Lost cities, lost treasures, lost books…. The legends of the lost are powerful stories.
Sometimes things are lost and found and lost again. Schliemann found his stash of ‘Trojan’ gold — really the loot from a royal burial — and installed it in Berlin. Sometime during the last months of WWII, some of his treasures went to Russia with and were never returned to Berlin, where the Neues Museum displays beautiful copies of the missing pieces. (Of course, Schliemann and his successors didn’t consider sending it all back to Turkey, either.) A legend of treasure lost, lost and lost again.

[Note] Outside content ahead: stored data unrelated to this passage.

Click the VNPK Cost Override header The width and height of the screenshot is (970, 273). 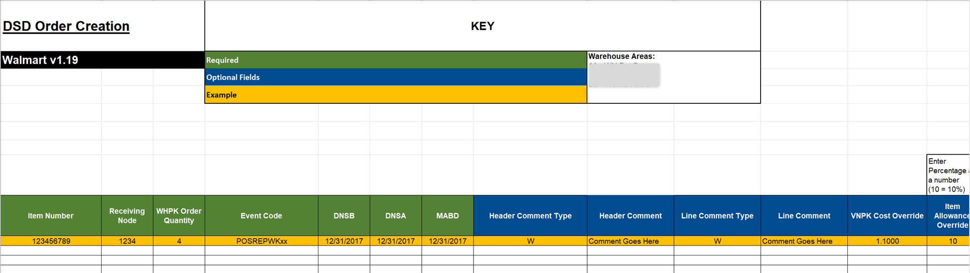coord(887,216)
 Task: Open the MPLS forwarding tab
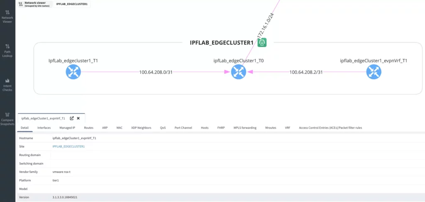pos(245,128)
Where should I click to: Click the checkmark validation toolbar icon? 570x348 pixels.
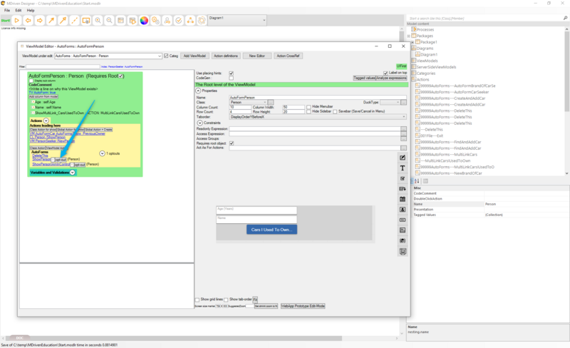178,21
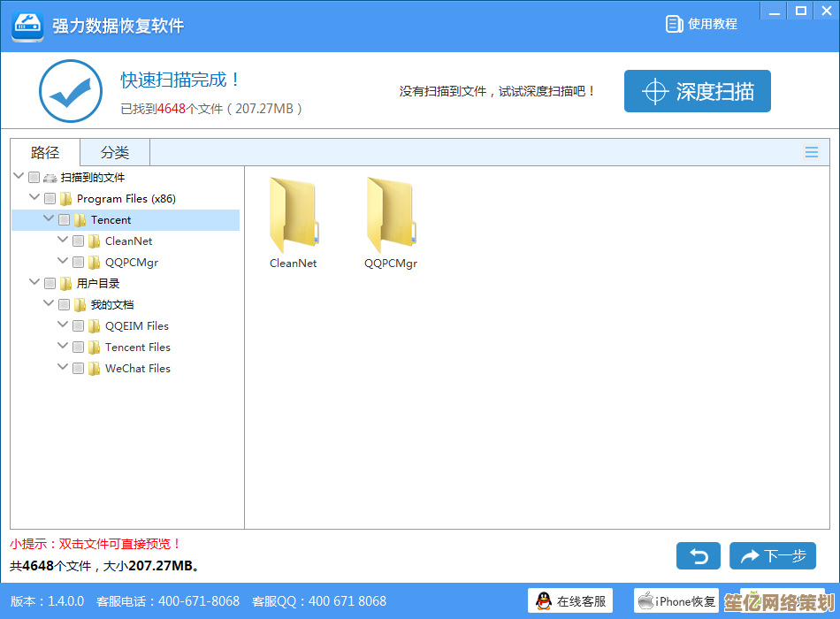Click the app logo in title bar
Image resolution: width=840 pixels, height=619 pixels.
(27, 26)
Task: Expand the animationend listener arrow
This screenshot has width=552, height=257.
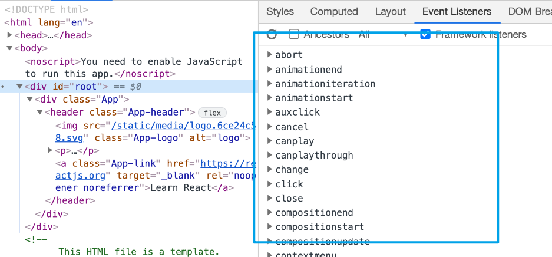Action: [269, 70]
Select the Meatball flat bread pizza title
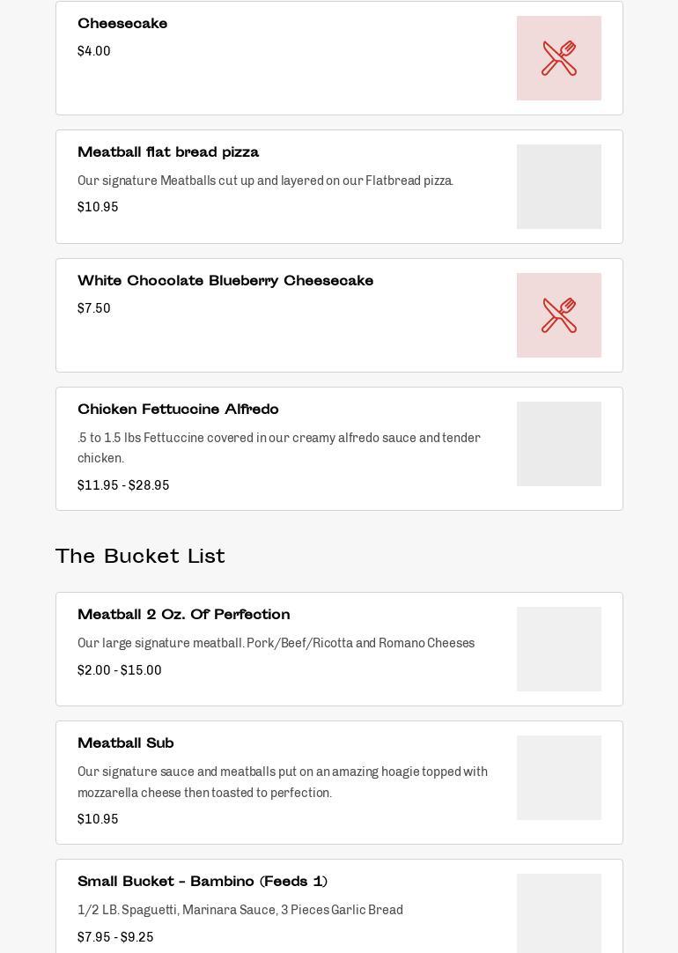Screen dimensions: 678x953 point(168,152)
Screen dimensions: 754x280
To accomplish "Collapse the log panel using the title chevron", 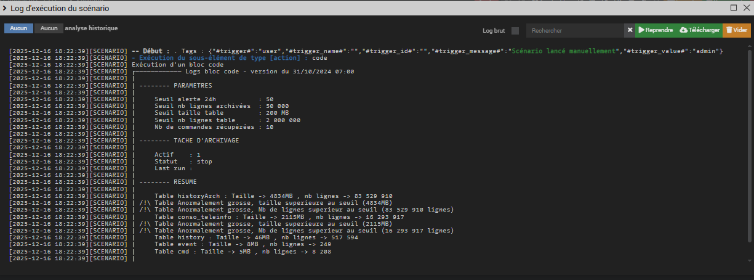I will click(x=5, y=8).

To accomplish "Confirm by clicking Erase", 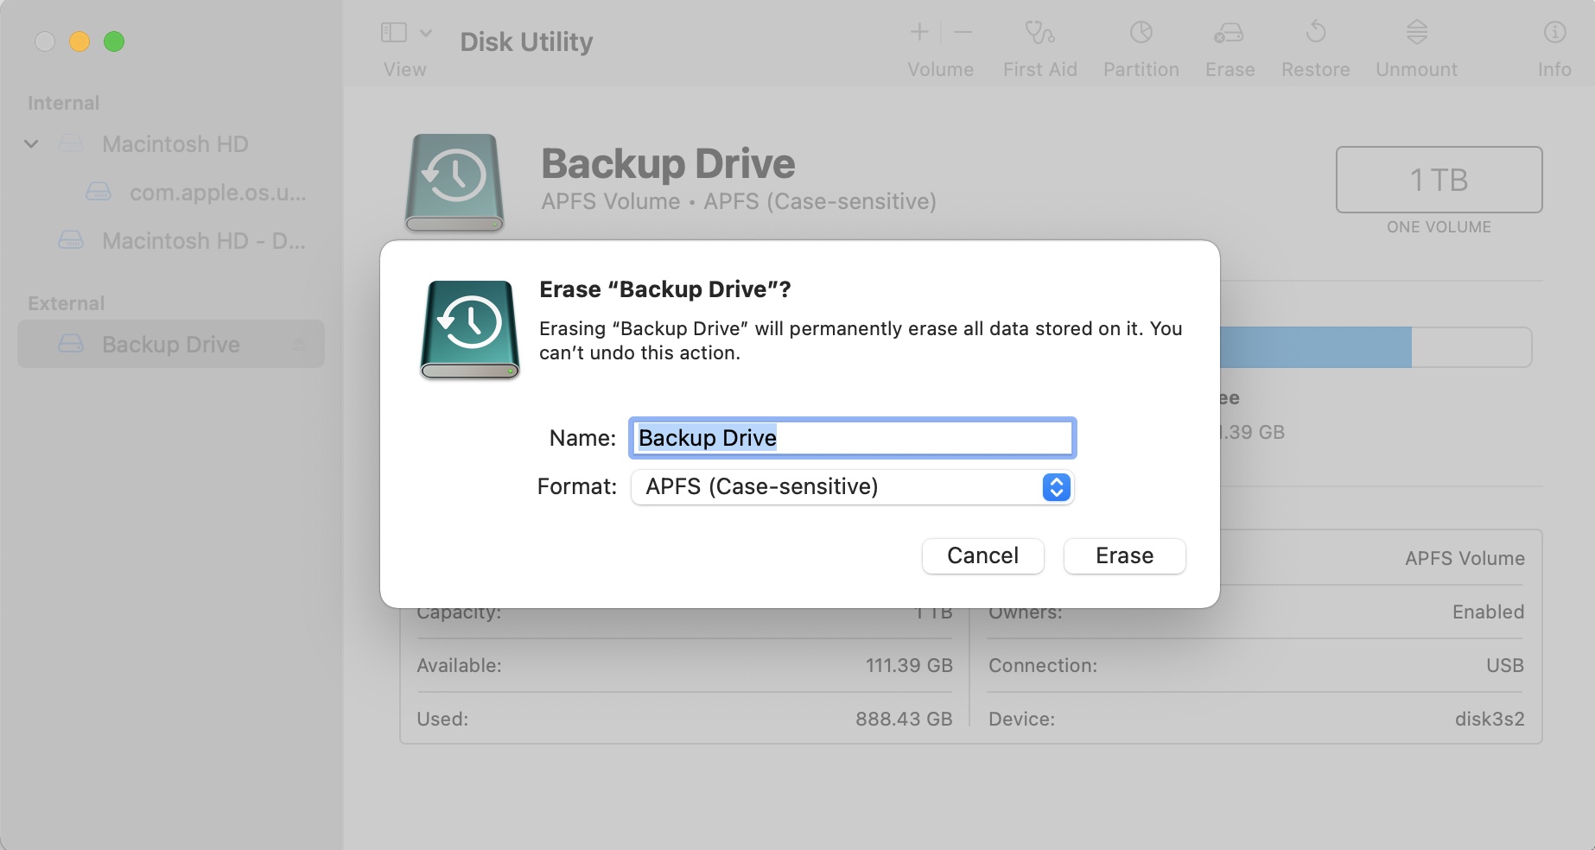I will click(1123, 555).
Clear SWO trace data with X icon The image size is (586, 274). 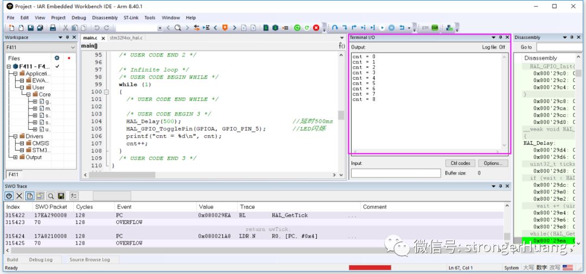coord(20,196)
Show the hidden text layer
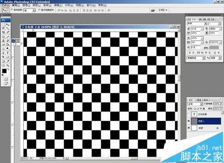The image size is (224, 163). [189, 114]
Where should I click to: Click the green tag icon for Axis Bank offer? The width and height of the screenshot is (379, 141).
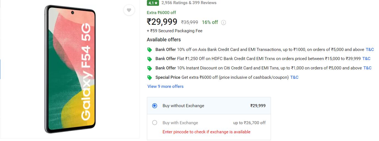150,50
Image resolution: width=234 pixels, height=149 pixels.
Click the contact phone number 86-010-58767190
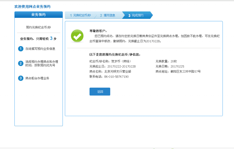coord(116,76)
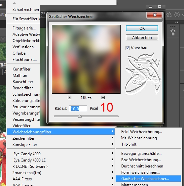This screenshot has height=186, width=184.
Task: Click the rotate view icon in the top bar
Action: point(177,15)

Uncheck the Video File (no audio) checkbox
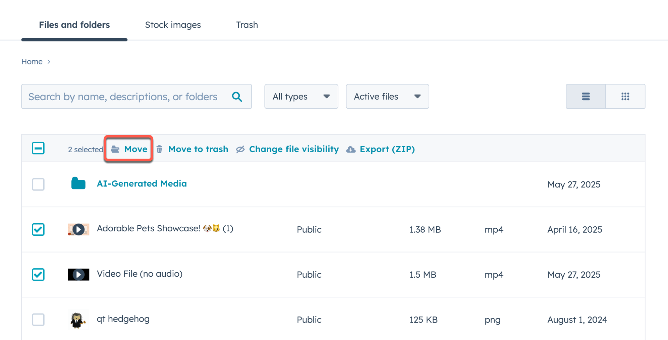38,274
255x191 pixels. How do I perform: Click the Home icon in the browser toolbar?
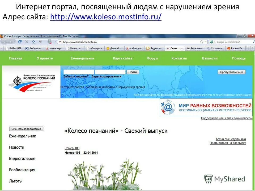34,42
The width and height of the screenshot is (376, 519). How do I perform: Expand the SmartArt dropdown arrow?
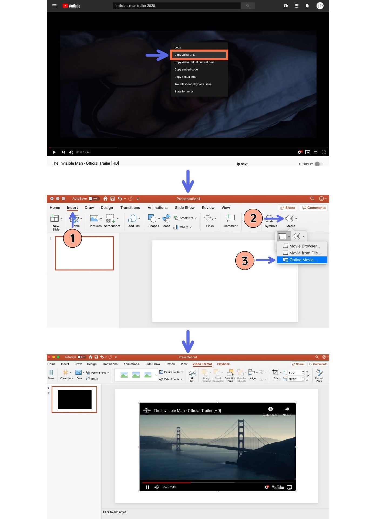(196, 218)
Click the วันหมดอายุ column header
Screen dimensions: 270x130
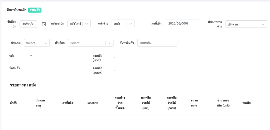(x=40, y=103)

I recently heard about an extraordinary rediscovery of a treasure trove of stories — fairy tales. When the Grimm brothers collected stories they weren’t as comprehensive as I’d imagined. Many folk tales didn’t make the cut and were thought lost forever until the moldy old collection of another story aggregator was discovered.
I stumbled on this tidbit, and one of the stories, while wandering the Internet. Where else does one find such wacky treasures? I’m not sure that the rediscovered tale of the Turnip Princess is going to give Snow White a run for her money, but it does shake up the old canon of Fairy Tales. Maybe there are a whole lot more of them? Maybe a few with characters that break the Grimm’s passive princess model?
What does all of this have to do with MONSTERS? A lot — if you let your imagination wander. What happens to the monsters that are forgotten? Where do they go when they no longer figure in nightmares or travel through the shadows just outside the civilized world? Do they linger in the twilight hoping to be found again, and feared again, once more?